A landmark study from 2013 on the heart health benefits of a Mediterranean diet was found to contain a few errors in the execution of its research method.

The authors retracted the paper from the New England Journal of Medicine (NEJM) on June 13.

What is the Mediterranean diet?

Among the many diets that have gained popularity over the years, the Mediterranean diet is a prominent one. Inspired by countries bordering the Mediterranean Sea, it borrows elements from the mid-20th century eating habits of countries such as Greece and Italy.

Fruits, vegetables, olive oil, nuts, and whole grains are encouraged. The diet also restricts the intake of processed meat, added sugar, trans fats etc. and allows for moderate consumption of wine and fish. 

How is it considered beneficial for health?

Research found a lower incidence of heart disease in Mediterranean countries compared to the United States, prompting questions on whether the diet may play a key role. 

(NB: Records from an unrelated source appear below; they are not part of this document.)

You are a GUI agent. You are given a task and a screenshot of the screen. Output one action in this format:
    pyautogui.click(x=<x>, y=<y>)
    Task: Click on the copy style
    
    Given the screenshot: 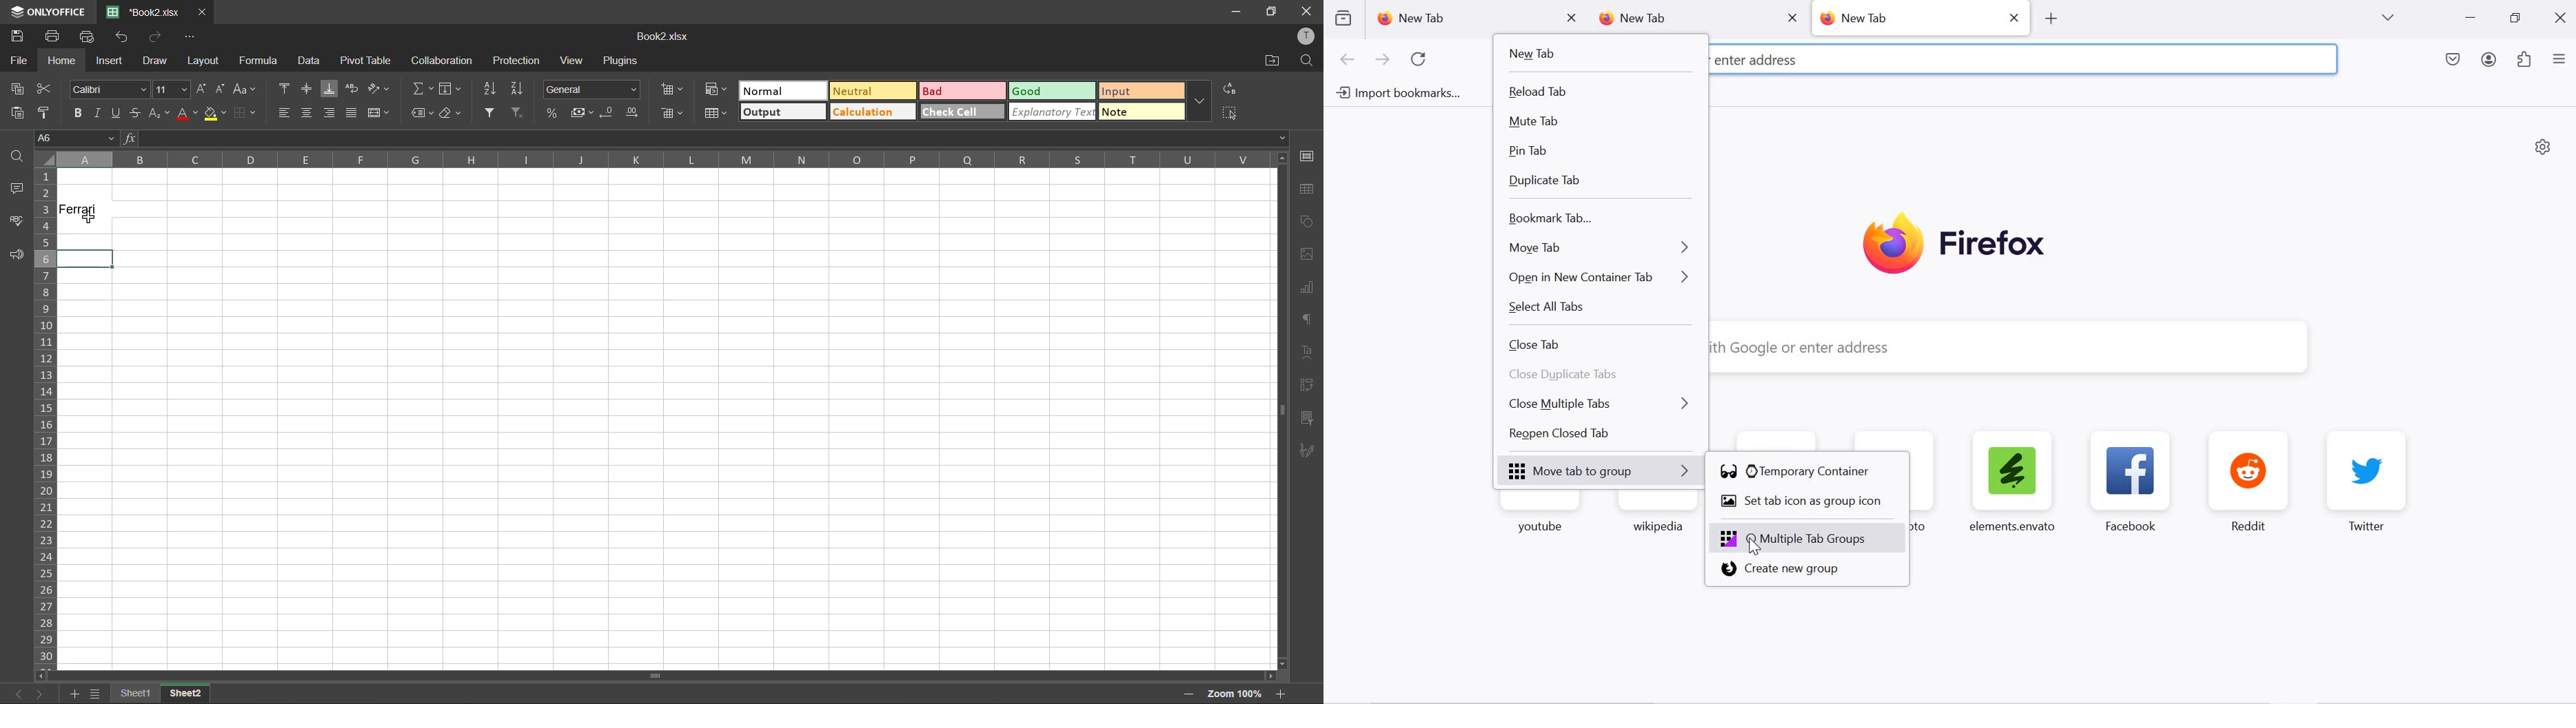 What is the action you would take?
    pyautogui.click(x=46, y=114)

In 2013, a study published in the NEJM seemed to provide strong evidence on the heart health benefits. 7,447 participants from Spain (who were at risk for heart disease) were randomly assigned one of three types of diets.

The findings stated that the diet with olive oil reduced the incidence of heart attacks, stroke, and heart disease-related death by 30 percent. "This is good news, because we know how to prevent the main cause of deaths — that is cardiovascular disease — with a good diet," researcher Dr. Miguel Angel Martinez-Gonzalez stated in 2013.

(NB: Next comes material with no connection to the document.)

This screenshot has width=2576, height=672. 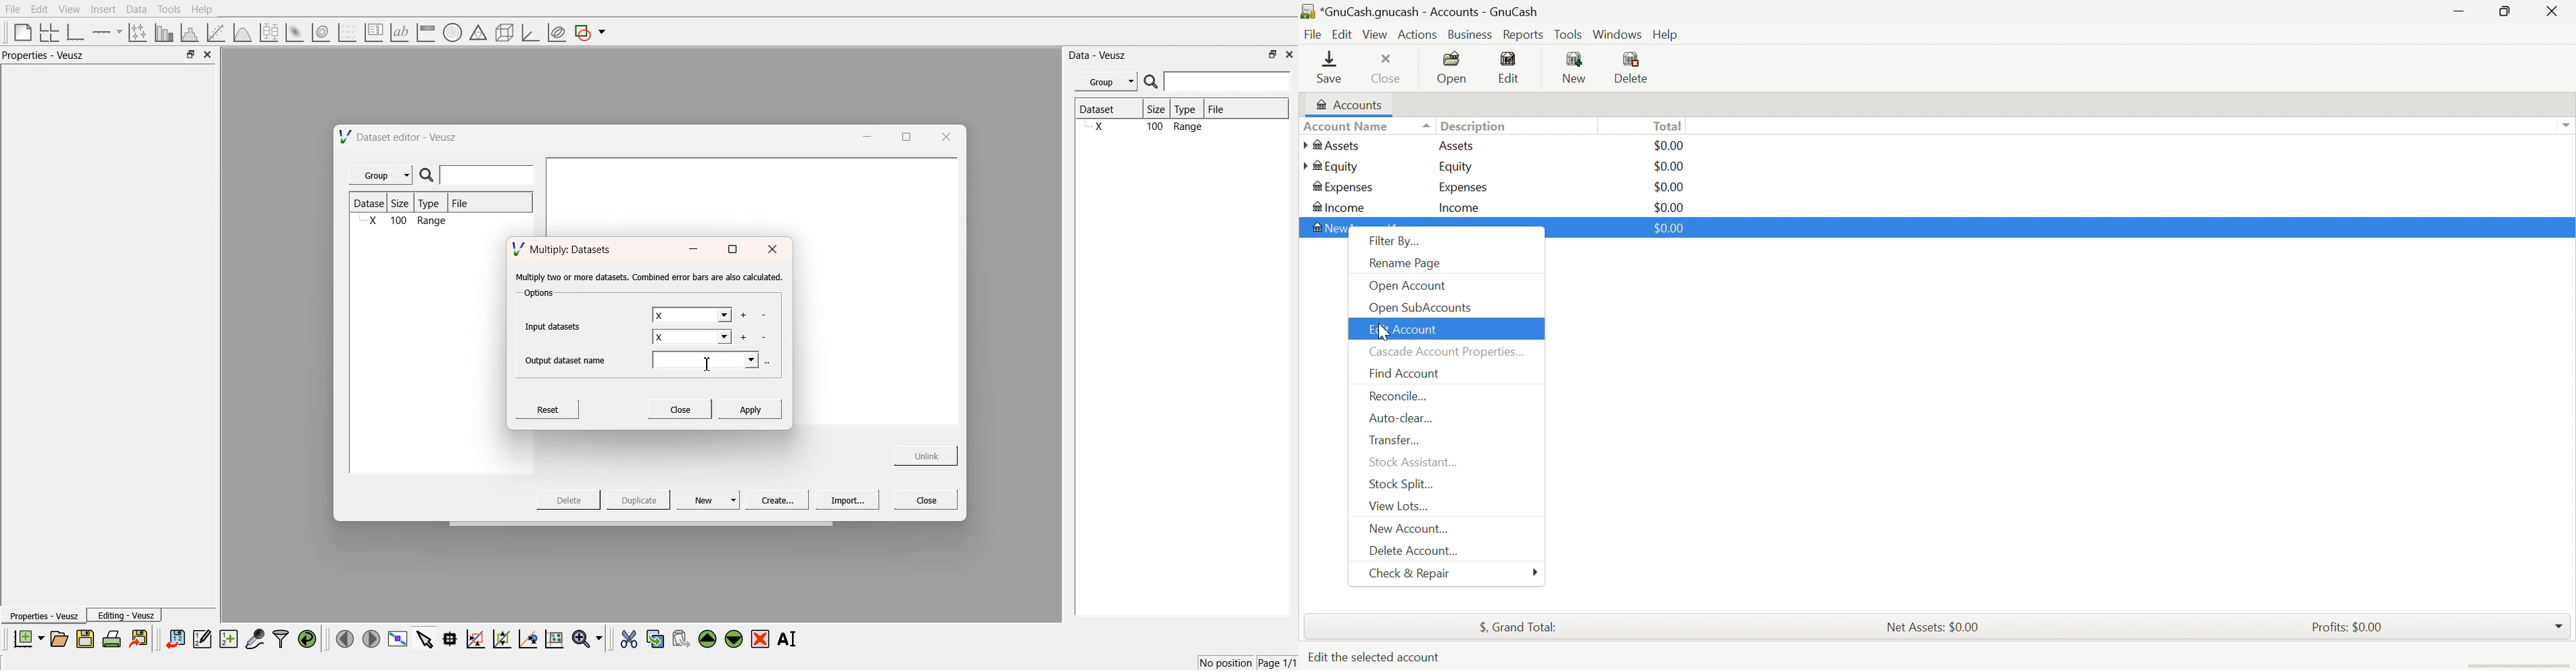 I want to click on Equity, so click(x=1330, y=167).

What was the flaw in the research?

John Carlisle, an anesthesiologist from England, analyzed thousands of trials published in the journal. The aforementioned study was one of the few he noticed errors in. Soon, Martínez-González inspected the study in detail and found problems regarding the randomization.

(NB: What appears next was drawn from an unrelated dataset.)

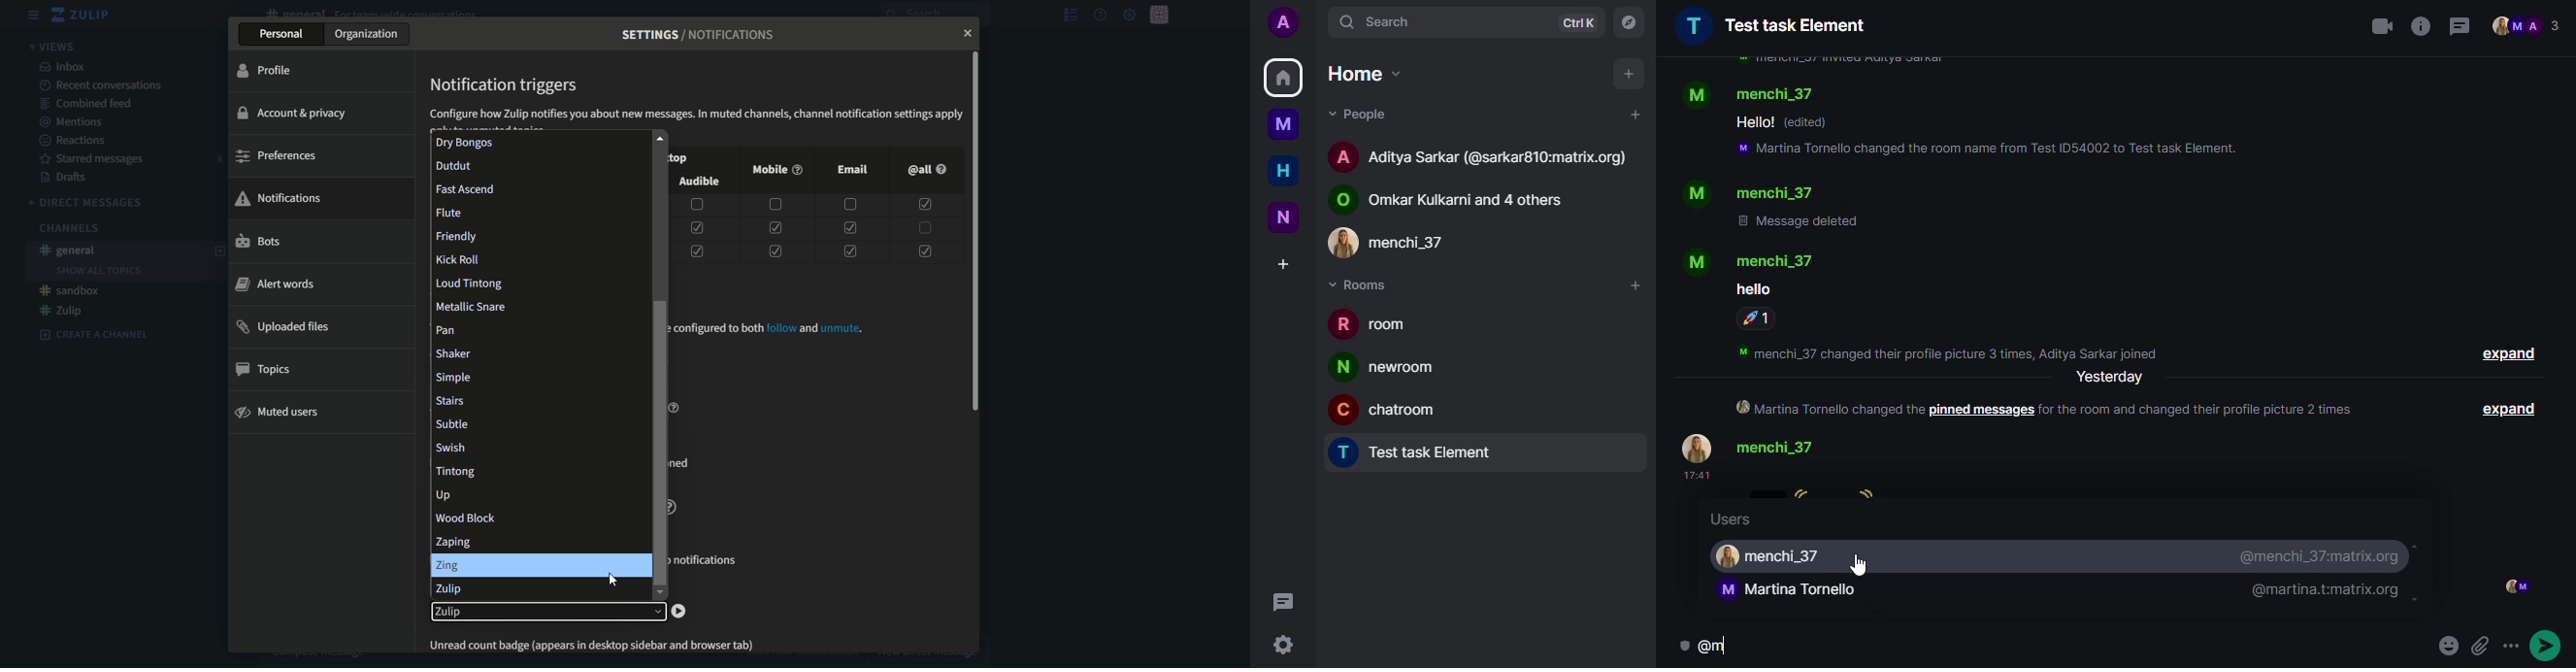 This screenshot has height=672, width=2576. Describe the element at coordinates (2417, 23) in the screenshot. I see `info` at that location.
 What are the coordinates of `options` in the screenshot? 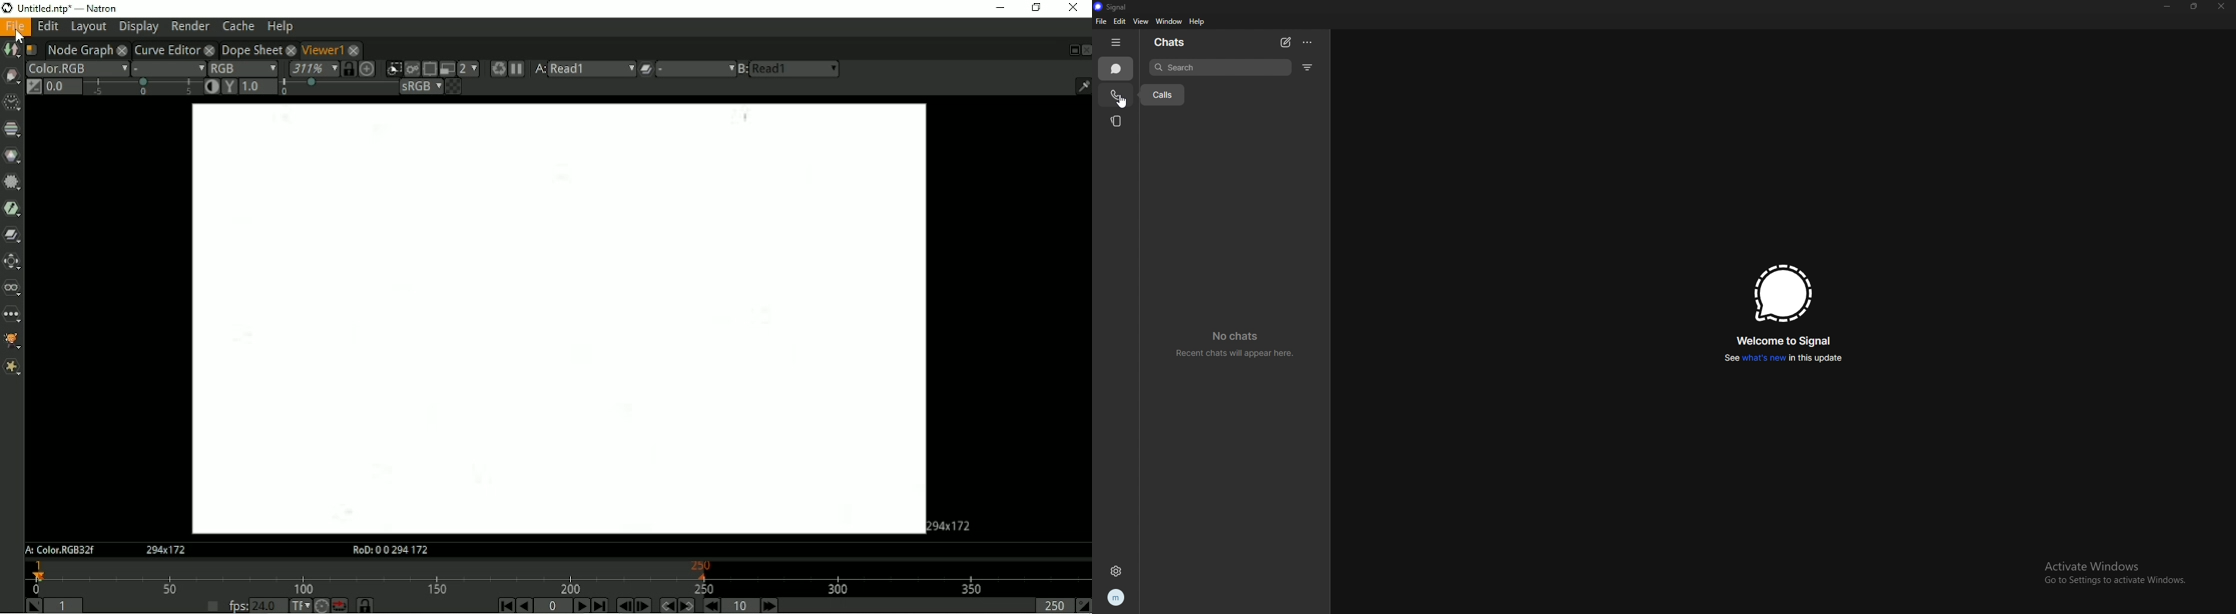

It turned out that 14 percent of the study participants had not been assigned randomly to either a Mediterranean diet or a low-fat diet. Couples who participated in the study were both given the same diet to follow. In one instance, an entire participating village followed the same diet.

Citing "irregularities in the randomization procedures," the authors retracted the paper and replaced it with a corrected version.

What about recommendations based on the retracted study?

Martínez-González explained that the flaw only affected a small part of the trial, as the results largely remained the same after a reanalysis. "We need to tone down the results, but it is just a little bit," he said. The main difference in the new version is that the data accounted for the errors and the conclusion used softer language.

While many believed the credibility of the study was affected, elements of the diet such as high intake of plant-based foods and reduced intake of processed foods are still recommended by medical professionals. 

"We believe the evidence [in favor of the diet] is still strong, but not as strong as a randomized study in which the randomization was executed flawlessly," said Jennifer Zeis, spokeswoman for the NEJM.